(Extracted data entries)
————

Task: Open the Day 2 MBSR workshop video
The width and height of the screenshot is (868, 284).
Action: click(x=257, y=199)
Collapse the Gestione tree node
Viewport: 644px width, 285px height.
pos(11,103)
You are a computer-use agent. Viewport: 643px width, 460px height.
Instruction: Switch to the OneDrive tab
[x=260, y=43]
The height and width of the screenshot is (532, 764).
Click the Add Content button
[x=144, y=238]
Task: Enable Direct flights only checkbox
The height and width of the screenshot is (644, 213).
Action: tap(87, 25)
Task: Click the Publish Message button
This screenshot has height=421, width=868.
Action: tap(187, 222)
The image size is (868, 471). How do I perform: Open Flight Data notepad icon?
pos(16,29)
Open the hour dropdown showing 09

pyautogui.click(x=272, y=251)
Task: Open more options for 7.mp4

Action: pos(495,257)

————

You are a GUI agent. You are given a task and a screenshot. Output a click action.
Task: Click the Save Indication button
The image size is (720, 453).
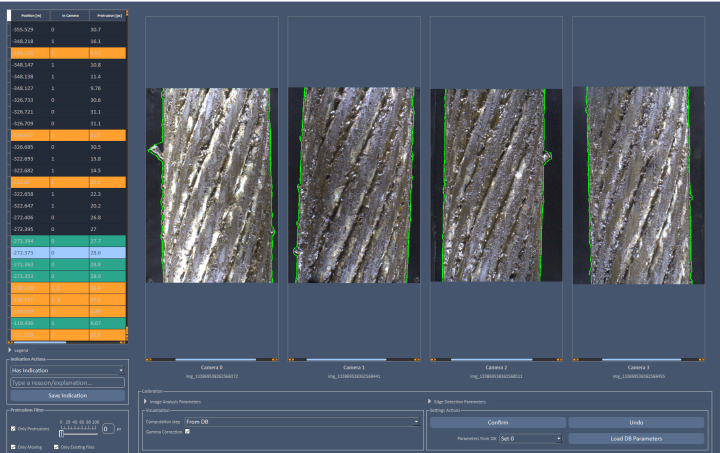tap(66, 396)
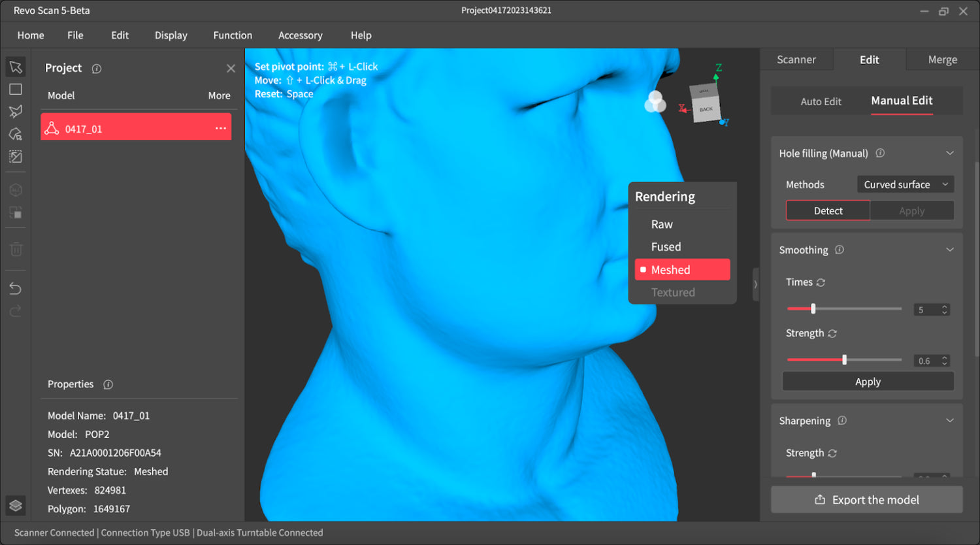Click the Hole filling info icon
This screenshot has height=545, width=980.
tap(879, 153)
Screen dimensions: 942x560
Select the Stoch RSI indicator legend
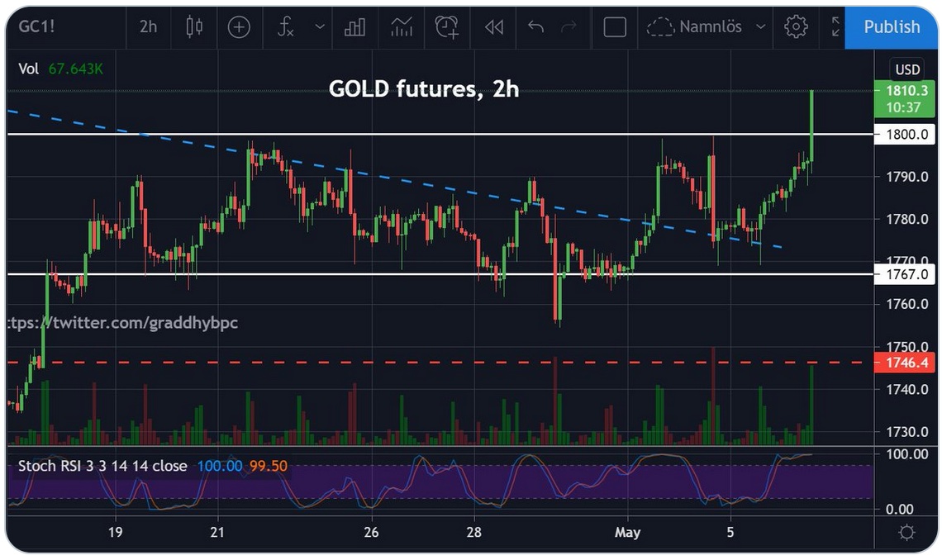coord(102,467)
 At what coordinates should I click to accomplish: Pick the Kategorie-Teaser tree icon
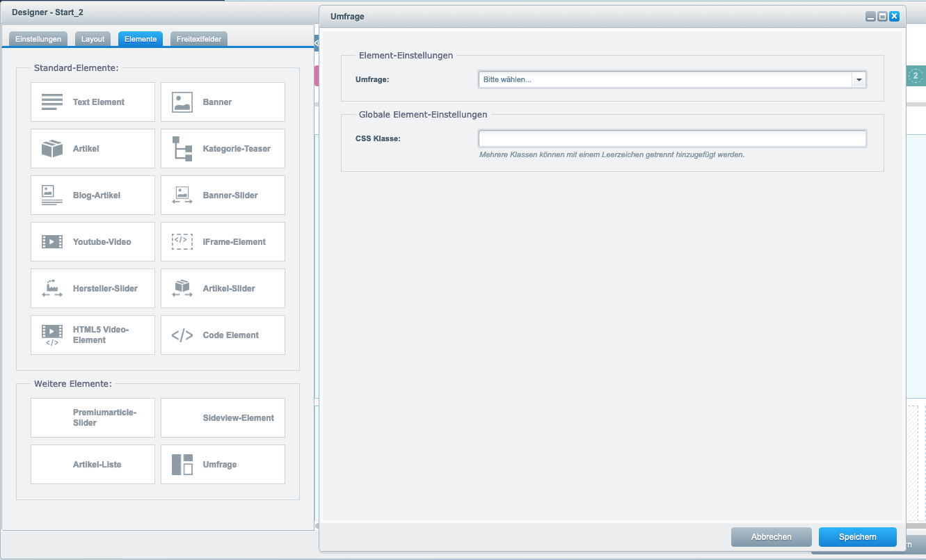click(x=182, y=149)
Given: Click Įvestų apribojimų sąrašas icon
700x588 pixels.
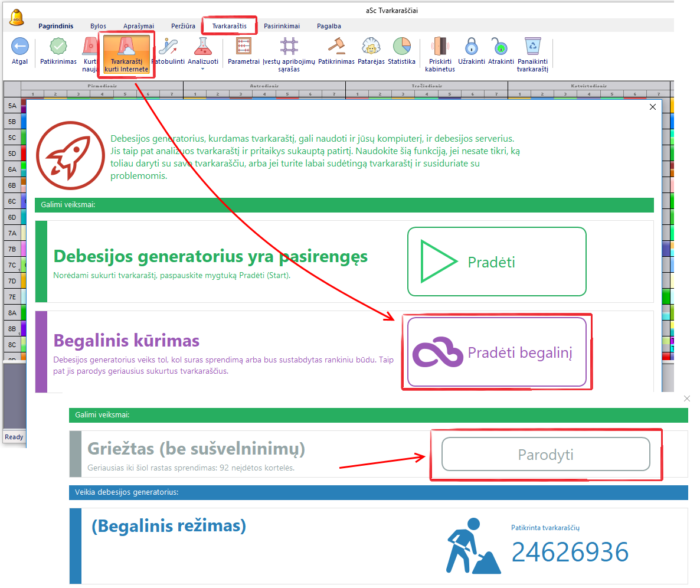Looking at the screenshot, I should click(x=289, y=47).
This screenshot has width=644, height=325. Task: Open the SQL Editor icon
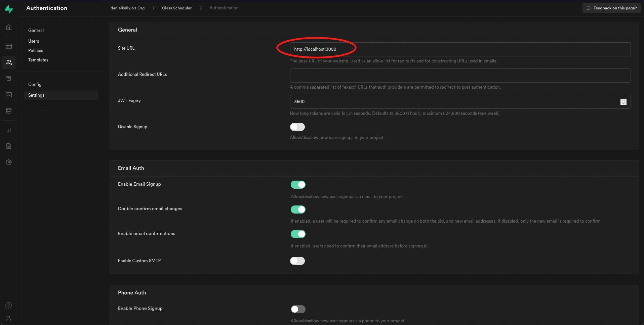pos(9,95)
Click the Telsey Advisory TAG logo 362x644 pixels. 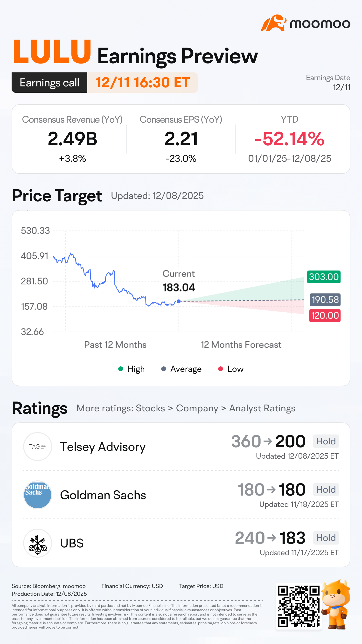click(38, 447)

————

◆ Directions for this task:
Using the records above, select and copy every line that has the word "agent".

◆ Result below:
You are a computer-use agent. Viewport: 643px width, 460px height.
You are a GUI agent. You are given a task and a screenshot. Output a click action.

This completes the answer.